## TASK ITEM:
Your task is to output, without alteration, each line from the one containing "The width and" through the final line of the records below.

## Dataset entries:
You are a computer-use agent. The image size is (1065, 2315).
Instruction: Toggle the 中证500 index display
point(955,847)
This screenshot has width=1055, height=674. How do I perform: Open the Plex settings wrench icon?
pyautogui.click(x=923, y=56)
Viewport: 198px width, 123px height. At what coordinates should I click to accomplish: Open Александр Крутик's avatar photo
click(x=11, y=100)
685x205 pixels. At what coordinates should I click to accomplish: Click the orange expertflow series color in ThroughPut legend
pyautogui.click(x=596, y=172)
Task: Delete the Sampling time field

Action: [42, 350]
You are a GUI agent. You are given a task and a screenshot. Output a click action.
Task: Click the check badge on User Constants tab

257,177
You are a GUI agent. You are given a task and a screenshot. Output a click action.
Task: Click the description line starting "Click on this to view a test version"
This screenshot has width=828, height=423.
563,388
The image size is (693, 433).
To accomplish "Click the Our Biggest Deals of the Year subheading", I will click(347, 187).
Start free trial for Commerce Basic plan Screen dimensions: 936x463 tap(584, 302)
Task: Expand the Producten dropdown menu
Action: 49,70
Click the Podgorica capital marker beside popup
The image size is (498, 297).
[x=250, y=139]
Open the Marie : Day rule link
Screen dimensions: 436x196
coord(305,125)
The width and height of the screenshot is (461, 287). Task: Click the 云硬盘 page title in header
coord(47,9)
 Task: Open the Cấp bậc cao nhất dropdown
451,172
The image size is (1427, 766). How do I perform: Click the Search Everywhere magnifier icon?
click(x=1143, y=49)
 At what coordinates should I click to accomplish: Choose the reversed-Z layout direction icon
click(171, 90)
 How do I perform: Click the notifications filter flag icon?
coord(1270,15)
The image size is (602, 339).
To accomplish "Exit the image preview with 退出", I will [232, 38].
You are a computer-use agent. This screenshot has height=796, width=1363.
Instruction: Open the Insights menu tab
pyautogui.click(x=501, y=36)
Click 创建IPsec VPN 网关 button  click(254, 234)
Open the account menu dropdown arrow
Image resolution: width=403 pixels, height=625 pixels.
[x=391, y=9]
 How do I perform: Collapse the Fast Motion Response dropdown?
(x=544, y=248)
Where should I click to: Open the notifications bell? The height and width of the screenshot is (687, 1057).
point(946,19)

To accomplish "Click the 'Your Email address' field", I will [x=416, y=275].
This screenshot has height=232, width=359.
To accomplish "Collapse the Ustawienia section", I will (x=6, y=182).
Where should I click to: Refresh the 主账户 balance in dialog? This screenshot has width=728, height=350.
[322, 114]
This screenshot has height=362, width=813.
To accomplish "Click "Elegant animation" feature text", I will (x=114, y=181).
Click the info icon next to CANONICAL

## SOLVED EXERCISE:
The width and height of the screenshot is (461, 287). Task: Click the 云硬盘 page title in header
coord(47,9)
 Task: Open the Cấp bậc cao nhất dropdown
451,172
The image size is (1427, 766). How do I perform: Click the Search Everywhere magnifier icon?
click(x=1143, y=49)
 At what coordinates should I click to accomplish: Choose the reversed-Z layout direction icon
click(171, 90)
 How do I perform: Click the notifications filter flag icon?
coord(1270,15)
The image size is (602, 339).
To accomplish "Exit the image preview with 退出", I will [232, 38].
You are a computer-use agent. This screenshot has height=796, width=1363.
Instruction: Open the Insights menu tab
pyautogui.click(x=501, y=36)
Click 创建IPsec VPN 网关 button  click(254, 234)
Open the account menu dropdown arrow
Image resolution: width=403 pixels, height=625 pixels.
[x=391, y=9]
 How do I perform: Collapse the Fast Motion Response dropdown?
(x=544, y=248)
Where should I click to: Open the notifications bell? The height and width of the screenshot is (687, 1057).
point(946,19)

To accomplish "Click the 'Your Email address' field", I will [x=416, y=275].
This screenshot has height=232, width=359.
To accomplish "Collapse the Ustawienia section", I will (x=6, y=182).
Where should I click to: Refresh the 主账户 balance in dialog? This screenshot has width=728, height=350.
[322, 114]
This screenshot has height=362, width=813.
To accomplish "Click "Elegant animation" feature text", I will (x=114, y=181).
Click the info icon next to CANONICAL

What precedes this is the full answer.